= TEXTE DU DOCUMENT =
E: et en moyenne, ça fait à quel rythme?

Ben en ce moment, bon, ben comme (souffle) j'ai eu des, des difficultés financières, ben j'y vais une fois par mois.

E: une fois par mois actuellement. Mais ça peut être une fois par semaine?
Mais sinon, sinon ça peut être toutes les semaines, sinon ça peut être une fois tous les quinze jours...

E: au minimum, c'est une fois par mois?

Ouais. C'est le minimum. Et par contre je les prends tous les ans au mois d'août.(silence) C'est vrai que ça, c'est réglé comme du papier à musique.

E: même les grands? Ils ont encore envie d'aller en vacances avec leur père?

Non, non. Les grands, euh, ils préfèrent les copines!(rit)

E: et en ce mois d'août, vous allez arriver à partir en vacances avec eux?

Ah! (souffle) Ben un petit peu ou alors, bon, ben je les prends avec moi, puis bon, ben c'est, euh....(hésite) c'est les îles de Mi. Jo, c'est...

E: vous les prendrez à ce moment là?

Ah, je les prends carrément hein!

E: et si –ce que je ne vous souhaite pas- vous êtes encore là en août, comment allez- vous faire pour les prendre?

Y' a des hôtels.

E: d'accord. Donc, vous irez à l'hôtel pendant...

(m'interrompt) Ah oui, bien sûr, bien sûr. J'ai une carte de fidélité à "Formule 1" c'est pas pour rien. (silence)

3 ème question: êtes vous sédentaire et depuis quand?

Euh, disons que j'ai fait, j'ai fait de l'itinérance par rapport au boulot, sinon je suis plutôt une personne sédentaire.

E: donc, au moins depuis que vous êtes sur L.?

= DONNÉES SOURCES =

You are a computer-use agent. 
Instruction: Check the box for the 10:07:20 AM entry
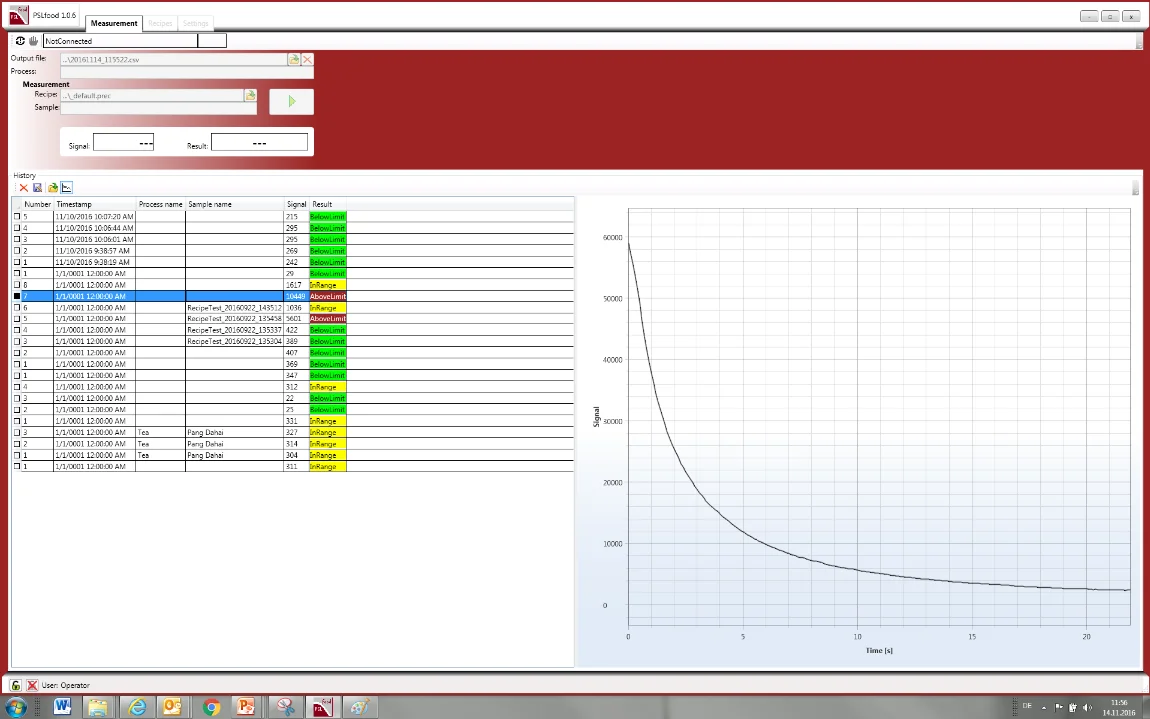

= OBJECTIF =
Pouvez-vous restituer mot pour mot le passage de l'entretien qui va de "E: d'accord. Donc, vous" à "et depuis quand?" ?

= RÉSULTAT ATTENDU =
E: d'accord. Donc, vous irez à l'hôtel pendant...

(m'interrompt) Ah oui, bien sûr, bien sûr. J'ai une carte de fidélité à "Formule 1" c'est pas pour rien. (silence)

3 ème question: êtes vous sédentaire et depuis quand?